The U.S. economy is slowly on the mend. Shaking off slowing growth in China and Europe's seemingly endless sovereign debt crisis, U.S. unemployment rates are at a 44-month low, homebuilding sentiment is at a six-year high, and U.S. GDP growth advanced at a modest 1.3% in the second quarter.

Yet, there's a good chance that if you ask middle-class Americans how they're personally doing, chances are you'll get an earful of negativity. Of the 1,287 middle-class individuals recently polled by Pew Research, an overwhelming 85% of them claimed that it was more difficult to maintain their standard of living now than it was 10 years ago.

Why the discrepancy? I feel it can be best explained in five key points.

Point one: Real wage growth is nonexistent.

As U.S. businesses have become more efficient and productive over the past few decades, the amount of corporate profits streaming to the middle-class worker has been steadily on the decline. According to the 2012 Organisation for Economic Co-operation and Development Employment Outlook, the U.S. labor share (defined as corporate profits going to pay wages, salaries, and benefits) fell an adjusted 450 basis points in just the past 20 years with top income earners excluded.

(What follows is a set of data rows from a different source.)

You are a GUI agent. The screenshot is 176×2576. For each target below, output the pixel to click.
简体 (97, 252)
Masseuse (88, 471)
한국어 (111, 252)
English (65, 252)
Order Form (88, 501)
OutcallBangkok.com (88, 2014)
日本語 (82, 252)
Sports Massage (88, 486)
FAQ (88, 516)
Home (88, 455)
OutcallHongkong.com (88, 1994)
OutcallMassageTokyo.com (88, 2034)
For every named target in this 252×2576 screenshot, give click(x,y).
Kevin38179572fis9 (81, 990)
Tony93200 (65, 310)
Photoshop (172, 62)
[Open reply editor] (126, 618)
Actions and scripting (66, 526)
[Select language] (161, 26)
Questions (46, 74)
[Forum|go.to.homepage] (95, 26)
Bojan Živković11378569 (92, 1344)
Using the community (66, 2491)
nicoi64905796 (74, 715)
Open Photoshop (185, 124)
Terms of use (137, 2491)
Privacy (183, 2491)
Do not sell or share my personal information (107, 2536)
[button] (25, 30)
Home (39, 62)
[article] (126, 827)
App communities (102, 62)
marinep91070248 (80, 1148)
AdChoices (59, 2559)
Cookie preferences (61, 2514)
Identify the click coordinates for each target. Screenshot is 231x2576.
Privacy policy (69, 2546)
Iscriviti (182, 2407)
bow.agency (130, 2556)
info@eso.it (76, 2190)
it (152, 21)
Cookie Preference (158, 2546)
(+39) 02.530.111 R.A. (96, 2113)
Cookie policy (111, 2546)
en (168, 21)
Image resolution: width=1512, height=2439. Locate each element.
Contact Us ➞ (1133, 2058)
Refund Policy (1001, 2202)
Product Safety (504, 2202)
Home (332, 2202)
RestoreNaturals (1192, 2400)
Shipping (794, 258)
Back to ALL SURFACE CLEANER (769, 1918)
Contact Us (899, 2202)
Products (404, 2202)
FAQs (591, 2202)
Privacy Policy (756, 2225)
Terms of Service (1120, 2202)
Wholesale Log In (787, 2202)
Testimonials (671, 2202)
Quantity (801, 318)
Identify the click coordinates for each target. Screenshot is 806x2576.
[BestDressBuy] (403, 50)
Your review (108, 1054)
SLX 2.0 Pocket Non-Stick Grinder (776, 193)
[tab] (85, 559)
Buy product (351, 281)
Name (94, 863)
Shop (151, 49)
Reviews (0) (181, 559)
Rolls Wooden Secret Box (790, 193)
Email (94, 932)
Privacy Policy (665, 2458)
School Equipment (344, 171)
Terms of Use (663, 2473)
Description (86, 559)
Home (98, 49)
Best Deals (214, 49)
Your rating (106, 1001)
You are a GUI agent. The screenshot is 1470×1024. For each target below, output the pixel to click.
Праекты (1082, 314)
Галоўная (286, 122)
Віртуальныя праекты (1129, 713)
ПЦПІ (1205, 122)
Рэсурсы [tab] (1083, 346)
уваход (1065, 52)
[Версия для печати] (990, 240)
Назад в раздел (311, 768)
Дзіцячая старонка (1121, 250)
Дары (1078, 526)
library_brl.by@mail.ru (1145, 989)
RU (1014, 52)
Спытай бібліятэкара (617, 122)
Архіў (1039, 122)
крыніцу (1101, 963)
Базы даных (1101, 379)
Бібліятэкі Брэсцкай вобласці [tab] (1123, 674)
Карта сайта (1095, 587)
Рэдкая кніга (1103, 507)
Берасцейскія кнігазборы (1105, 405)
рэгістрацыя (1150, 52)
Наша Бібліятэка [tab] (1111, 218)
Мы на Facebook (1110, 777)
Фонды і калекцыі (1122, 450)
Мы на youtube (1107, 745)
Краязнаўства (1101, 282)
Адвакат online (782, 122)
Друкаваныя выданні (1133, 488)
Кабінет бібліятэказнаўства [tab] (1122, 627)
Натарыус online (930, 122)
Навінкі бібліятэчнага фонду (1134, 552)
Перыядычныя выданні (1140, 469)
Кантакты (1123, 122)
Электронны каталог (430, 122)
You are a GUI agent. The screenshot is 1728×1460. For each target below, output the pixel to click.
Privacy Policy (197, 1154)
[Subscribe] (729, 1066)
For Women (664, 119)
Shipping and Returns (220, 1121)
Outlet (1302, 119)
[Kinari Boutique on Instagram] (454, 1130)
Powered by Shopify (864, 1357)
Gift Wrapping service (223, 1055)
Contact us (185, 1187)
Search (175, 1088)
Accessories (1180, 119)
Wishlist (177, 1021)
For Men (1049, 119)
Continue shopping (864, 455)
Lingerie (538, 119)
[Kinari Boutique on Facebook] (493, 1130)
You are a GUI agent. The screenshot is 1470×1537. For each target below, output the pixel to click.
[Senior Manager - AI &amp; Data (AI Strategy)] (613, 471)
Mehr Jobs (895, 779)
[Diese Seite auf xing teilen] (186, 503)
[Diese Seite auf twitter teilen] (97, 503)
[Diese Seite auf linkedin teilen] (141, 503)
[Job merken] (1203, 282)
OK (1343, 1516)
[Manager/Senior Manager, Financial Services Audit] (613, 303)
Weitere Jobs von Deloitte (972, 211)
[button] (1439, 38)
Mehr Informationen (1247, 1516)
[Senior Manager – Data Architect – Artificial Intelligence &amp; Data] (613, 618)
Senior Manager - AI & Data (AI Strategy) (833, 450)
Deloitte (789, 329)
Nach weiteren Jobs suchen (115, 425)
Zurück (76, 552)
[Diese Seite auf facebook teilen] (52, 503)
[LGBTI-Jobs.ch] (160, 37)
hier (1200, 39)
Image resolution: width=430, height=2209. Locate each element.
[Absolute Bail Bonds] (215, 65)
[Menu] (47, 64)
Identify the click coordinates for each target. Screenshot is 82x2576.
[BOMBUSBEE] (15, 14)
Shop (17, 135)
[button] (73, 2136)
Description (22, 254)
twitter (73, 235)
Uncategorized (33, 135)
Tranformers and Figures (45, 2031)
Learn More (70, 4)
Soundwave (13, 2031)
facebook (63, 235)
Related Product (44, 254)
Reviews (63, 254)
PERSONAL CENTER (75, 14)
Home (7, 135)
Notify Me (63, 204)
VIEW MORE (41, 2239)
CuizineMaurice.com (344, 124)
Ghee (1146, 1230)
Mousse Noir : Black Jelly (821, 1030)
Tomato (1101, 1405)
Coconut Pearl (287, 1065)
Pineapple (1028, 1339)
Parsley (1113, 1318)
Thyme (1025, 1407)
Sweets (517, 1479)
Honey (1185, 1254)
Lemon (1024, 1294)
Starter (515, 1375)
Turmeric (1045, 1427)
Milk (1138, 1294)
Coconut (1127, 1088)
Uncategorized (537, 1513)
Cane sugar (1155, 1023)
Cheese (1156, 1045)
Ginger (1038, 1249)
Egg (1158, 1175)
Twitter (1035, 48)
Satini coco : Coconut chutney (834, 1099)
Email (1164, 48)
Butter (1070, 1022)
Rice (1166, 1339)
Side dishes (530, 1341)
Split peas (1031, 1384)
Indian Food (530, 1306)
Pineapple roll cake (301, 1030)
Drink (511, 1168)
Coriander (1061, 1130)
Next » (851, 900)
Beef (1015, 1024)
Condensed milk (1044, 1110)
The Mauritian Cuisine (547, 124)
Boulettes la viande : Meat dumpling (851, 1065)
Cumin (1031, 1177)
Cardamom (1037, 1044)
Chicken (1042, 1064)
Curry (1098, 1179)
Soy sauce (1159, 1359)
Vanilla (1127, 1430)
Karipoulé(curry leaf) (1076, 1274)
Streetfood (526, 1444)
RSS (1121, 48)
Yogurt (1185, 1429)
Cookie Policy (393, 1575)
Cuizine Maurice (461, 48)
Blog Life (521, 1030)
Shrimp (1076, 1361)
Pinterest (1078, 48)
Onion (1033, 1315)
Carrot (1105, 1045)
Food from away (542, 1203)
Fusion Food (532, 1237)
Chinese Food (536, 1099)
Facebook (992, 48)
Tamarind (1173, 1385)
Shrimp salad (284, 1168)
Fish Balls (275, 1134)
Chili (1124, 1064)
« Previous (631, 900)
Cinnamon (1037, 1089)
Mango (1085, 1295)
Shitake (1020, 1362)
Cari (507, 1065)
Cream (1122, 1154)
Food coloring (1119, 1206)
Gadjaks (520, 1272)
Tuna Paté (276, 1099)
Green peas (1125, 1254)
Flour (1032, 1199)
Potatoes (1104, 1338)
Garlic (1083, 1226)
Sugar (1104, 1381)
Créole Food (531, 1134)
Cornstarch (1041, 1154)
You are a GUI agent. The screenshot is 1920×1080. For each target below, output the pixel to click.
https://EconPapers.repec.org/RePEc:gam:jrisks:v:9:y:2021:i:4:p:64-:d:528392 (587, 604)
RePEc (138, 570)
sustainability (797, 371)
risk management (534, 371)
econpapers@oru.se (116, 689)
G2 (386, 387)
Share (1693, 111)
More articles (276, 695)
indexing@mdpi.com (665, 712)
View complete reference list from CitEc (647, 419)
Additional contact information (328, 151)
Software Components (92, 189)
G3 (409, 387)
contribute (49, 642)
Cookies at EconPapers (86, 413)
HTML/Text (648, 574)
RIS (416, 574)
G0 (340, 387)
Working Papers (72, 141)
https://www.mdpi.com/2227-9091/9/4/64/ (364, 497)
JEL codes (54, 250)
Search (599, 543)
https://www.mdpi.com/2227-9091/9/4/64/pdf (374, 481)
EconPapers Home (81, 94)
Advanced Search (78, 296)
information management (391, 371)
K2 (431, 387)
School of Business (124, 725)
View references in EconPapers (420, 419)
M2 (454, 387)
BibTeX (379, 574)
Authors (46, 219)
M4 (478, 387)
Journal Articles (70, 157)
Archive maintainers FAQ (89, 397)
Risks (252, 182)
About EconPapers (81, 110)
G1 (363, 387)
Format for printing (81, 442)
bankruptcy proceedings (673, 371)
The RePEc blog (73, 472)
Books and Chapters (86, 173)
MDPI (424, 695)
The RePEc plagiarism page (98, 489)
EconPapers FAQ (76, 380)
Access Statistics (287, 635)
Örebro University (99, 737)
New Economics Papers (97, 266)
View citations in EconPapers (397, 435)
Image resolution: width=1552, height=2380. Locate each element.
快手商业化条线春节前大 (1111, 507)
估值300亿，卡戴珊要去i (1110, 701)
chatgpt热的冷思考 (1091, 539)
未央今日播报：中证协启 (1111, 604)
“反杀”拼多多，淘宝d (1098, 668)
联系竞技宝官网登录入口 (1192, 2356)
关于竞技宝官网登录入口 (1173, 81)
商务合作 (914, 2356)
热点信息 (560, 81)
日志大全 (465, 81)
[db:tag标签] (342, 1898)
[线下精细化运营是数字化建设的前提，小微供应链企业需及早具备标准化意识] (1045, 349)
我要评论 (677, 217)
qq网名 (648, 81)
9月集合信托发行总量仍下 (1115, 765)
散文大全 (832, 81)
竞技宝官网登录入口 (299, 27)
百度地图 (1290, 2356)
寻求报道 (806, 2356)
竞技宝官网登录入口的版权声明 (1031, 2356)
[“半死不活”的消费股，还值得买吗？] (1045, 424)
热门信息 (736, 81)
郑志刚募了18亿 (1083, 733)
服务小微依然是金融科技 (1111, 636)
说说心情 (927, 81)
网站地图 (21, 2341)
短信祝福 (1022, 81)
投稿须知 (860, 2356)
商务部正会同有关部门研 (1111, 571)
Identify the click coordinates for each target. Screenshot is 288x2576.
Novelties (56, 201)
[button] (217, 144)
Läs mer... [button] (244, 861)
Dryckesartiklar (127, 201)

The reasoning here is simple: Middle-class America isn't being paid enough for what it's bringing to the table. Nominal wages have risen 201.5% since Jan. 1980, but inflation-adjusted wages since then are up a measly 1.39%. 


Source: data360.org, Federal Reserve.

With the middle-class worker barely able to keep up with inflation, it's no wonder he or she feels poor.

Point two: The middle-class savings rate is pitiful.

This is almost cause-and-effect with point one, but poor real wage growth hasn't allowed the middle class to put away nearly enough of its hard-earned money.


Source: St. Louis Federal Reserve.

As you can see from the chart above, personal saving rates really began their decline in 1980, which perfectly coincides with the OECD's argument that labor's share of corporate profits is rapidly declining. My Foolish colleague Morgan Housel also closely examined middle-class saving rates in June and, pulling data from the Federal Reserve, pointed out just how little families have been able to save. In 2001, 61.3% of all middle-class families were able to put money aside the year prior; by 2010, that figure had fallen to just 49.8%. Although these savings rates do tend to pop during recessionary times as fear rises and spending tapers off, those pops are almost always temporary and lead to little meaningful long-term saving.

Point three: Labor participation rates are at a 31-year low.

Perception is reality; and the reality of the matter is that unemployment rates have remained so precipitously high for such an extended period of time that Americans are literally dropping out of the labor force in accelerating numbers.


Source: Bureau of Labor Statistics.

Some of these labor force dropouts are benign (e.g., people retiring or going back to college), but it still points to the grim reality that the middle-class worker is finding it tougher to remain positive and find a job that will effectively utilize his or her skill set.

Furthermore, the average duration of unemployment has ballooned within the past four years from 18.7 weeks to a near record-high 39.8 weeks. Personally, I'm discouraged just thinking about that fact.

Point four: Middle-class homeowners were crushed by the housing bubble.

Another key point of the aforementioned Pew Research study is that median net worth for the middle class fell by a whopping 28% over the past decade, to $93,000 from $129,000. One of the primary reasons for completely wiping out two decades of wealth accumulation: the downturn in the housing market.

Perhaps no class was more overzealous when it came to investing in and levering their wealth against their home more than the middle class. As of July, 22.4% of homeowners were underwater on their mortgage, with an even more disturbing 48% under the age of 40 currently owing more than their home is worth. With little to no equity in their homes to fall back on, many middle-class homeowners are just crossing their fingers and hoping their homes will eventually go up in value. That's not exactly a plan for success and is yet another reason why the middle class feels poor.

Point five: The income gap between the rich and the middle class continues to grow.

Perhaps nothing will make the middle class feel poorer than watching the rich get richer. While median net worth for the middle-class dropped by 28% following a decade filled with two nasty recessions, the median net worth of the upper-tier actually rose by 1% based on Pew Research's study.

According to a report in The New York Times from March, 93% of the income generated in 2010 ($288 billion) went to the top 1% of earners, producing an 11.6% rise in their 2010 income over the previous year. As for the remaining 99% -- middle-class included -- income for the average worker increased by just $80 over the previous year.

With basically no wage growth, no avenues to meaningful saving, discouraging employment opportunities, a black hole in the housing sector, and the rich getting richer, it's very easy to see why middle-income America is feeling so poor these days.